Answer set out to create a budget priced alternative to the Sherman line, They knew that the fork must be the ultimate blend of performance and value. So they packed it full of high-end features. Common to all of the new Stance freeride, street, and dirt jump forks is a remarkably stiff and durable structure consisting of 32mm nitride steel stanchions, solid forged aluminum crowns, and an all new 1-piece Reverse Arch magnesium casting.

Thanks for your thoughts


----------



## snaky69 (Mar 8, 2005)

Manitou has a tendency to crap out, but if it's cheap, why not. I'll blow its seals for sure though, after a month or two. But they actually feel better when they're broken haha!


----------



## XSL_WiLL (Nov 2, 2004)

La sigh... Whatever, not even worth arguing anymore.


----------



## bitterrider (Sep 21, 2006)

They are good and bad. They came stock on my bitter. Cons: no adjustment (well for some people) Yup seals suck arse. I got mine in july by september they were spewing oil. Funny thing now that its cold they stopped spitting up???? maybe they are just empty! Oh yeah and they are heavy but thats expected with this kind of bike. Oh yeah and I broke the bump stop with in the first few weeks of having them.

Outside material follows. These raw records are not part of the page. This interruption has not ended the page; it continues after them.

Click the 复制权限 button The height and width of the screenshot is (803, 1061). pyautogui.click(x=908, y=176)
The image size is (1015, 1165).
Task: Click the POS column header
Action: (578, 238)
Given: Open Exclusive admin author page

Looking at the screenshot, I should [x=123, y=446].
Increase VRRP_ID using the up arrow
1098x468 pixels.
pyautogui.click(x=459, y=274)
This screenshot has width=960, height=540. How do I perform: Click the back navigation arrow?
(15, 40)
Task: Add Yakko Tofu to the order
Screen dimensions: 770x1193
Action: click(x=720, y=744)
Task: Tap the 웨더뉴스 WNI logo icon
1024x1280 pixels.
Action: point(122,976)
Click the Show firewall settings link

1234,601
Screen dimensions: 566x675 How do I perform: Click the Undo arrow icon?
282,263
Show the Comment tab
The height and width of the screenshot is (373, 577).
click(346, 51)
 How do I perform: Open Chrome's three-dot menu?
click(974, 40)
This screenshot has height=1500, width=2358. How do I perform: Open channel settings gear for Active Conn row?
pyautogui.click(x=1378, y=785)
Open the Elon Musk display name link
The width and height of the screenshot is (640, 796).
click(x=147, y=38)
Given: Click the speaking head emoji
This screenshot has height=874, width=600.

Pros: They feel nice, the fluid flow is great. I didnt like em at first but they really grew on me. No adjustability- i like it plain and simple go out and tear it up.

Bottom line: Decent fork at a cheap price. It is a pretty sturdy piece of equipment. Now that Ive got the bugs worked out I actually like the fork. I planned on throwing it out right away but ill beat it till its dead now.

The real test will be next week im going to rays mtb park so it will be a true beating for it. My season was cut short cause the cold came on so fast and didnt get a real chance to see what they are or arent made of. I will update you after the trip though.


----------



## bitterrider (Sep 21, 2006)

heres a pic.


----------



## snaky69 (Mar 8, 2005)

XSL_WiLL said:


> La sigh... Whatever, not even worth arguing anymore.


I'm not arguing will, I'm just saying my personal thoughts on this very fork that I have tried for more than 5 minutes(we're talking a whole day). Replace the seals right out of the box and you might be onto something, I bet it feels pretty nice when the fluid stays in there.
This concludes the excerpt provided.